# TASK PROMPT:
Reprint the whole of the data exactly.

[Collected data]
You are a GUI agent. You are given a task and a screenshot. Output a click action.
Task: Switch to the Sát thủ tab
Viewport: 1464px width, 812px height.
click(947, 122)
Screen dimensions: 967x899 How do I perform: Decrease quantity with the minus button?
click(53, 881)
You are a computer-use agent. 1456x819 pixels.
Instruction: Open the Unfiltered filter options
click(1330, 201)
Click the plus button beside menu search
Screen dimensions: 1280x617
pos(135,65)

# WRITTEN REPLY:
You are a GUI agent. You are given a task and a screenshot. Output a click action.
Task: Switch to the Sát thủ tab
Viewport: 1464px width, 812px height.
click(947, 122)
Screen dimensions: 967x899 How do I perform: Decrease quantity with the minus button?
click(53, 881)
You are a computer-use agent. 1456x819 pixels.
Instruction: Open the Unfiltered filter options
click(1330, 201)
Click the plus button beside menu search
Screen dimensions: 1280x617
pos(135,65)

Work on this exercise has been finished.